__Goal__
Reproduce the listing from the line with "This screenshot has width=613, height=550." to the line with "coord(134,45)", changing "Window menu" to "View menu" and keeping everything else the same.

Word and element locating data:
* * * * *
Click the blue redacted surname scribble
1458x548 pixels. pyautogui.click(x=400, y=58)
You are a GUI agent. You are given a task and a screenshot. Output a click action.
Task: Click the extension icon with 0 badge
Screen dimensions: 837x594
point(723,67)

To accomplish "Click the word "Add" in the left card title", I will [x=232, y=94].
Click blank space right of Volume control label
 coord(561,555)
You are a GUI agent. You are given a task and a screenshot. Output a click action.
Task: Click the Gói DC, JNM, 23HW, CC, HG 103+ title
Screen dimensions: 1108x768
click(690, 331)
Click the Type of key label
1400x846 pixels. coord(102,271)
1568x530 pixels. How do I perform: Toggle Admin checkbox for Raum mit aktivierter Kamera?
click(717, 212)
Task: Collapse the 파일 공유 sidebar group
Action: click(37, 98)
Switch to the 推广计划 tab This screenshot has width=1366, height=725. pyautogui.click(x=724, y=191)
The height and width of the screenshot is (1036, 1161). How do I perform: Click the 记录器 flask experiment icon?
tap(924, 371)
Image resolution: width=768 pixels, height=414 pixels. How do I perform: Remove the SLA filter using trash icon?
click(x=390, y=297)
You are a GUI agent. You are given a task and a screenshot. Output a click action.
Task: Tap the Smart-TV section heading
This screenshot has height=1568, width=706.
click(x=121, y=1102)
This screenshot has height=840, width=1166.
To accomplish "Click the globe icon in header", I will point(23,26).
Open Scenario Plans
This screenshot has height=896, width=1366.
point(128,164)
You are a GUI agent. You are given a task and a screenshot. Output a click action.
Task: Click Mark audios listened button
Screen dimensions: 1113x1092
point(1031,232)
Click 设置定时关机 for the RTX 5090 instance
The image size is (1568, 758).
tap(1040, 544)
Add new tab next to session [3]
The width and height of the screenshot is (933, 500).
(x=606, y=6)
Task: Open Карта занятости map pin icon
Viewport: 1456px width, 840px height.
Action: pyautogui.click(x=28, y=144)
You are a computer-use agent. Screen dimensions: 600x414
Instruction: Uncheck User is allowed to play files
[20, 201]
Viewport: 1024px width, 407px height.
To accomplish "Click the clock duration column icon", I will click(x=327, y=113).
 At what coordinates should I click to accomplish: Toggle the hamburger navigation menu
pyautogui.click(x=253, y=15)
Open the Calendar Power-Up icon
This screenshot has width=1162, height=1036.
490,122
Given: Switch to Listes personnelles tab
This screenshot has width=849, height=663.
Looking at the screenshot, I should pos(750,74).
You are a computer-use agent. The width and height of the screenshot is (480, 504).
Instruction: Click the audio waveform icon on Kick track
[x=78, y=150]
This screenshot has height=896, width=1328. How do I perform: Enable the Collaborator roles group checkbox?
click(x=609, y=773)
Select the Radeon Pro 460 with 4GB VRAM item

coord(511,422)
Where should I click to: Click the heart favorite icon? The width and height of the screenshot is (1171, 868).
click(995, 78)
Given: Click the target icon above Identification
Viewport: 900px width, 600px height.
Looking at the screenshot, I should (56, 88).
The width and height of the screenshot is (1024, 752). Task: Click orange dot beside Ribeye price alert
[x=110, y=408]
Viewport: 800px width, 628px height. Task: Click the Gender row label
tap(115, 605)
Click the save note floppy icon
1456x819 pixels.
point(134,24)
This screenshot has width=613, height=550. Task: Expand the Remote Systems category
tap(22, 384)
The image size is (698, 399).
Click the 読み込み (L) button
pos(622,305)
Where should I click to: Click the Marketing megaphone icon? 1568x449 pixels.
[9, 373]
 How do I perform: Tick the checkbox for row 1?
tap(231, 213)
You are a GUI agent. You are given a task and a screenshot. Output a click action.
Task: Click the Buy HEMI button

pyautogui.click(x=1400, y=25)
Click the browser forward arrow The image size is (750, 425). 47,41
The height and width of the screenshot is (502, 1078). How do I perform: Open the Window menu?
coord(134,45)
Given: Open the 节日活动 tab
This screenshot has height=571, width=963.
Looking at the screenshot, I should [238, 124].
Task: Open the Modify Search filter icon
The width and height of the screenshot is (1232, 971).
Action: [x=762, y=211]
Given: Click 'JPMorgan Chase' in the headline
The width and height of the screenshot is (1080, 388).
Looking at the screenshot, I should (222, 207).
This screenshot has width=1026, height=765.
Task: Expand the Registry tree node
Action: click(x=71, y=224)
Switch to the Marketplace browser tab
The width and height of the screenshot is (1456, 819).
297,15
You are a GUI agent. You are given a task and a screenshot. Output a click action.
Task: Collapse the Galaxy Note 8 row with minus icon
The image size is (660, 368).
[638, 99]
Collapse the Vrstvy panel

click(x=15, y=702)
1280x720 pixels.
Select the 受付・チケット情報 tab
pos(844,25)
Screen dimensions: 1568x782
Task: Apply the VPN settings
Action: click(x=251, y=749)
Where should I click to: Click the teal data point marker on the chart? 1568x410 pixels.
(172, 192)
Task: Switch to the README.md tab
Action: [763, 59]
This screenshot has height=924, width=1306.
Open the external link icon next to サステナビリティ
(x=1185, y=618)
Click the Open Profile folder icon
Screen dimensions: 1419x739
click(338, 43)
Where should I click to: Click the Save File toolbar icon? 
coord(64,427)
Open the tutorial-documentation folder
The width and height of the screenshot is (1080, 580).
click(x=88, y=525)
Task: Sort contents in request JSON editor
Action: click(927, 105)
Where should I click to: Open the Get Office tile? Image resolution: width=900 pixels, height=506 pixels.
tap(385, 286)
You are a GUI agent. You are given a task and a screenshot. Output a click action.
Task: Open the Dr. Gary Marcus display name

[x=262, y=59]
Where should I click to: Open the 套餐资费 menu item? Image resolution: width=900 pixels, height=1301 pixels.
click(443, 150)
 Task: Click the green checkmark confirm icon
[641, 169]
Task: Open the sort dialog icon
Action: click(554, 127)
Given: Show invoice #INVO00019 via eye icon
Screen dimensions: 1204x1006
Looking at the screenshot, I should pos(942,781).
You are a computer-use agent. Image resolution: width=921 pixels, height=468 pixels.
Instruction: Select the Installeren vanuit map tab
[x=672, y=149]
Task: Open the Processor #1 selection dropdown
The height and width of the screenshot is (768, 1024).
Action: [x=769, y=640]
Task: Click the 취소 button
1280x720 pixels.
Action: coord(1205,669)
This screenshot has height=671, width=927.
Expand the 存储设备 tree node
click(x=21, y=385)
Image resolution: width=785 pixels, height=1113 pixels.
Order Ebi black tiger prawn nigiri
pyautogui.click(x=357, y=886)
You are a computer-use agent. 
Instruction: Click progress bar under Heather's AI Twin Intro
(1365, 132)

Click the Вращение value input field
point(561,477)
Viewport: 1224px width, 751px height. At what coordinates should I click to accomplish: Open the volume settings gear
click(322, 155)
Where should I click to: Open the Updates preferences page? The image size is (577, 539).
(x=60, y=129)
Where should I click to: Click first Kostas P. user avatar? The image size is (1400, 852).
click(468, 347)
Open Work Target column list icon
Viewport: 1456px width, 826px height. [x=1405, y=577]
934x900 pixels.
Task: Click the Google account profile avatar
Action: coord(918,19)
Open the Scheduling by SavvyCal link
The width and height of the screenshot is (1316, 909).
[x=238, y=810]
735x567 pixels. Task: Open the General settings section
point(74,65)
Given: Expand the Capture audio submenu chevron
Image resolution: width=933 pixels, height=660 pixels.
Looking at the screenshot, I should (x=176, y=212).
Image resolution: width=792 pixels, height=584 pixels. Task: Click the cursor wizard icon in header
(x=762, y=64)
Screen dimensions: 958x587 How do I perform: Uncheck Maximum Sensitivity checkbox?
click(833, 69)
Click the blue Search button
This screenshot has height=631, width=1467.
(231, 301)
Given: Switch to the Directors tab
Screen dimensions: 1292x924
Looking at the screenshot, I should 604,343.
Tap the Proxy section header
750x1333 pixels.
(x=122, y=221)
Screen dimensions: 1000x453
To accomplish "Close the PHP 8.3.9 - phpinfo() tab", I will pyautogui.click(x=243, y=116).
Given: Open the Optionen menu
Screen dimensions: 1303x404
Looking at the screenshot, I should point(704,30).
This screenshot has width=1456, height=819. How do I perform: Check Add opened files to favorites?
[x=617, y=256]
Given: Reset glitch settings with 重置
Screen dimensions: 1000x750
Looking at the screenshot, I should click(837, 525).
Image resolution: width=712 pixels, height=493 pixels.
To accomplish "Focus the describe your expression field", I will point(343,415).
* * * * *
__Answer to this exercise__
This screenshot has width=613, height=550. Task: Expand the Remote Systems category
tap(22, 384)
The image size is (698, 399).
Click the 読み込み (L) button
pos(622,305)
Where should I click to: Click the Marketing megaphone icon? 1568x449 pixels.
[9, 373]
 How do I perform: Tick the checkbox for row 1?
tap(231, 213)
You are a GUI agent. You are given a task and a screenshot. Output a click action.
Task: Click the Buy HEMI button

pyautogui.click(x=1400, y=25)
Click the browser forward arrow The image size is (750, 425). 47,41
The height and width of the screenshot is (502, 1078). How do I perform: Open the View menu?
coord(134,45)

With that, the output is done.